A year ago, iPod sales went from 10.2 to 22.1 million from Q4 (Jul.–Sep.) to Q1 (Oct.–Dec.). Two years ago, they went from 8.7 to 21.0 million. Three years ago, 6.5 to 14.0 million. In terms of a multiplier, that works out to 2.17, 2.41, and 2.15, respectively. I.e., Apple consistently sells a little more than twice as many iPods in the holiday quarter than in the preceding quarter.
We only have one year of data for the iPhone. Last year, Apple sold 1.1 million iPhones in Q4 2007. It went on to sell 2.3 million iPhones in Q1 2008 — a multiplier of 2.09, very much in line with previous years of holiday-quarter iPod sales.
So, it seems quite possible that Apple could sell twice as many iPhones during the current quarter as it did in the just-reported quarter. If they did, that would be 13.8 million iPhones. Even if they fall short of that mark, they seem poised to sell about 20 million iPhones in calendar year 2008 — more than double their oft-stated goal of 10 million. Many analysts doubted that 10 million iPhone goal for the year; Apple might in fact sell 10 million iPhones in a single quarter.
Even if sales are flat in the current quarter, it seems almost certain they’ll sell more than 10 million units in the first six months after the iPhone 3G went on sale.
As for where this growth positions the iPhone industry-wide, recall Microsoft’s projections for Windows Mobile licenses this year:
The warning signs were there. After boldly proclaiming that it would sell “more than” 20 million licenses to its Windows Mobile operating system by the end of its fiscal year on June 30, Microsoft later scaled that prediction back to “nearly” 20 million units.
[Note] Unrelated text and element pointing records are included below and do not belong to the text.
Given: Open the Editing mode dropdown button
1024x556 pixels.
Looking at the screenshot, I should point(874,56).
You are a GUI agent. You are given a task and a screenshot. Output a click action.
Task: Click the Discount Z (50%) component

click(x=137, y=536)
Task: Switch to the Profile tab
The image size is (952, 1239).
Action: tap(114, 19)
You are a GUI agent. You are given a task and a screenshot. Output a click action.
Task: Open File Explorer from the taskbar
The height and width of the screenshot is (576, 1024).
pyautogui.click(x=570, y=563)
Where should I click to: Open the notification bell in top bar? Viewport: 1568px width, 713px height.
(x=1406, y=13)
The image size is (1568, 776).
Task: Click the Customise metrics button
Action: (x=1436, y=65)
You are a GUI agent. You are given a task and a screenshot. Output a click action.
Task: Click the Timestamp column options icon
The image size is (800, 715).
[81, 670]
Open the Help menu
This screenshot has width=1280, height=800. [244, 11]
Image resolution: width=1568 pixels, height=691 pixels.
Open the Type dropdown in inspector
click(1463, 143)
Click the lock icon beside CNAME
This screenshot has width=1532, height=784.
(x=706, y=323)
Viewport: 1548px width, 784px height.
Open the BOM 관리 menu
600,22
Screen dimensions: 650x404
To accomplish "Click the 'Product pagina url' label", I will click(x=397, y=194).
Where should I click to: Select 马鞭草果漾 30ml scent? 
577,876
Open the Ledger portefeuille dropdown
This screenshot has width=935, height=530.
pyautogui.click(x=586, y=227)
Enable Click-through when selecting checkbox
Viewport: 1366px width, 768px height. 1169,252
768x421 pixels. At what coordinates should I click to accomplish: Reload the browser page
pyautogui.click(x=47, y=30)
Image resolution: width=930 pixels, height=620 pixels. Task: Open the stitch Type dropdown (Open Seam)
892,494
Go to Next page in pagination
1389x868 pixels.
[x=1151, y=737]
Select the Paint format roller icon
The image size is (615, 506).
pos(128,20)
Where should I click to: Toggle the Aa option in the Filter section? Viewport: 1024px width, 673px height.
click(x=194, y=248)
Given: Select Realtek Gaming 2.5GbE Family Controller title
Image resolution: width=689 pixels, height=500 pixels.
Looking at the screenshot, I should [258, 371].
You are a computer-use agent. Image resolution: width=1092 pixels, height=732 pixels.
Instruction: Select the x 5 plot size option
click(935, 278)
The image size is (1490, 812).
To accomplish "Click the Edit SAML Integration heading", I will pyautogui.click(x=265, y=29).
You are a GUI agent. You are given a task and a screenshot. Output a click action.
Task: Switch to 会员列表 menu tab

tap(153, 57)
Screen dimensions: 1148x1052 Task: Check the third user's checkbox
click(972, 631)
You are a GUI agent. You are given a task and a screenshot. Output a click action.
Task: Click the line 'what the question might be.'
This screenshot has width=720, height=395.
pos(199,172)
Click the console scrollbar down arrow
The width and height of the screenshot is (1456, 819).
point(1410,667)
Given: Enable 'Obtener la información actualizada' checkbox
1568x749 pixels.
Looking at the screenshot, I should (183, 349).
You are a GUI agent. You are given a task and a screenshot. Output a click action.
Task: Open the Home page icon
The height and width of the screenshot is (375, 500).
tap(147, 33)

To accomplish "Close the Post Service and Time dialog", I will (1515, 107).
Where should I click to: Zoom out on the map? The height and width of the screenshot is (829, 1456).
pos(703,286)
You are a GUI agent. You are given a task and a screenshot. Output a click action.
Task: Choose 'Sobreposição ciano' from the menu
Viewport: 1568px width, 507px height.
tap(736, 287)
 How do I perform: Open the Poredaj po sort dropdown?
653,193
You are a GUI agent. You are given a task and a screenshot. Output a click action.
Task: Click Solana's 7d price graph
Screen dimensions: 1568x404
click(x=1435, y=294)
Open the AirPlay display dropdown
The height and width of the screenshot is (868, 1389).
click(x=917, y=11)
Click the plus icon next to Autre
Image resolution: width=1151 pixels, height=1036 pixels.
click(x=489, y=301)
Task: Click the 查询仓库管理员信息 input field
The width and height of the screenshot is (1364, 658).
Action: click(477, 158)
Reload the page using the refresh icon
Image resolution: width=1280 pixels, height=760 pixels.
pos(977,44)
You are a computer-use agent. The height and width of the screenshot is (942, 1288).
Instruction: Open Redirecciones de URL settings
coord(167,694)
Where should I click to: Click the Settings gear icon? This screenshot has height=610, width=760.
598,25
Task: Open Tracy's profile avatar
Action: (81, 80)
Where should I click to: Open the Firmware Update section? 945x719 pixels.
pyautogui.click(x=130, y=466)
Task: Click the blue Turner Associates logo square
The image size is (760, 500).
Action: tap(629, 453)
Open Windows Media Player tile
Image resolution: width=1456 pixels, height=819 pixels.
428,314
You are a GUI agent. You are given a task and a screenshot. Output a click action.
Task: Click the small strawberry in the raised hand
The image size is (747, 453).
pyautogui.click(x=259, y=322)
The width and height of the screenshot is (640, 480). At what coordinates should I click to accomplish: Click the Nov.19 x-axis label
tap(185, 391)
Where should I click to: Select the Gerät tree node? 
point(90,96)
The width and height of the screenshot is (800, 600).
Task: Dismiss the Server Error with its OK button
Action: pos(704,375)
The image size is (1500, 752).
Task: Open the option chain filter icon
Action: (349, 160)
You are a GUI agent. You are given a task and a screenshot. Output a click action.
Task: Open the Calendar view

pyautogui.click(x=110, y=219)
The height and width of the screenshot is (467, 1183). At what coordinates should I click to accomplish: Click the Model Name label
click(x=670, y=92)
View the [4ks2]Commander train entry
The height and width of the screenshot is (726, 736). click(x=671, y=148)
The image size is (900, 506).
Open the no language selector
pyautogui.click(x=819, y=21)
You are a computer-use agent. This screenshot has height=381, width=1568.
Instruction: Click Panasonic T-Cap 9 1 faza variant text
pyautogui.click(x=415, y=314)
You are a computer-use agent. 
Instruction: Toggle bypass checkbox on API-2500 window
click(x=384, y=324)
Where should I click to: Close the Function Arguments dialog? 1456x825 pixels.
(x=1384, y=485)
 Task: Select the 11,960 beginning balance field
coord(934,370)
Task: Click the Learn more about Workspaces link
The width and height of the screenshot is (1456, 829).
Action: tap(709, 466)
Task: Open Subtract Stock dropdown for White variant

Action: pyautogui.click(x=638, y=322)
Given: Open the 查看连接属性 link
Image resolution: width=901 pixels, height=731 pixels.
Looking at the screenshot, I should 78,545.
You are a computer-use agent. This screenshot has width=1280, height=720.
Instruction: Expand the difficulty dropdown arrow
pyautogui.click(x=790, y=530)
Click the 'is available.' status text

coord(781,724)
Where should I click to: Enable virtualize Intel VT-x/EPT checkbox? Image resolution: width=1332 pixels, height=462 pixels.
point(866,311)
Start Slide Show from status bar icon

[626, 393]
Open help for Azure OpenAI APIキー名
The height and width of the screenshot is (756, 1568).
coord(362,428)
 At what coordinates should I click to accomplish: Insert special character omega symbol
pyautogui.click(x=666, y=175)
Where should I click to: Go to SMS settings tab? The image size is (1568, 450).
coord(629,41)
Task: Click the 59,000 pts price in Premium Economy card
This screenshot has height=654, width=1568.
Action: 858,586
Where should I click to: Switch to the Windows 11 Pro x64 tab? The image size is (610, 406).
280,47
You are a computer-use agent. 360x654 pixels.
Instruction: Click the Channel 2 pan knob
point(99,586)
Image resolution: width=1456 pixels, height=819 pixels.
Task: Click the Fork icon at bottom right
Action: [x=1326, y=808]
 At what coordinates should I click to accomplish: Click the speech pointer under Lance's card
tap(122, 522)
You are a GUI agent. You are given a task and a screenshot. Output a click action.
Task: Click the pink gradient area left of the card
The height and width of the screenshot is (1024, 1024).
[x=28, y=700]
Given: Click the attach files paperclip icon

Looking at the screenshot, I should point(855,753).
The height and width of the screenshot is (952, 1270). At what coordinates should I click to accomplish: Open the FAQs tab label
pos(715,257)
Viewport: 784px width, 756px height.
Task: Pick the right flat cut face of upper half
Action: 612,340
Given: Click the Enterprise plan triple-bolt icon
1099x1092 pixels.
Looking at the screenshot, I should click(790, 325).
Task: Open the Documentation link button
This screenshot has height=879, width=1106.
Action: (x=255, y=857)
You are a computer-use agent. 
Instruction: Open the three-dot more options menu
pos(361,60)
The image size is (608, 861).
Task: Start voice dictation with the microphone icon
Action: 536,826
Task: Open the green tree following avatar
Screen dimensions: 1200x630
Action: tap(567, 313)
This week, however, the software giant conceded it did not hit its target: The company sold just 18 million units in the fiscal year.
So not only is Windows Mobile growth significantly slower than what Microsoft had publicly anticipated, but the iPhone seems set to surpass unit sales of all Windows Mobile phones combined next year. In fact, given that Apple acknowledged during yesterday’s conference call that, including October sales to date, they’ve already surpassed 10 million iPhones sold for calendar year 2008, the iPhone may well already be outselling all Windows Mobile phones combined.
The entire iPhone platform is only 15 months old. The cheapest model still costs $199. The room for growth in this market is unlike anything Apple has ever seen. So the question is: Despite continuing strong iPod sales and record-breaking Mac sales, how long until the iPhone is undeniably the primary product and platform made by Apple?
My answer: Not long.
And I think Apple’s executive team sees it the same way.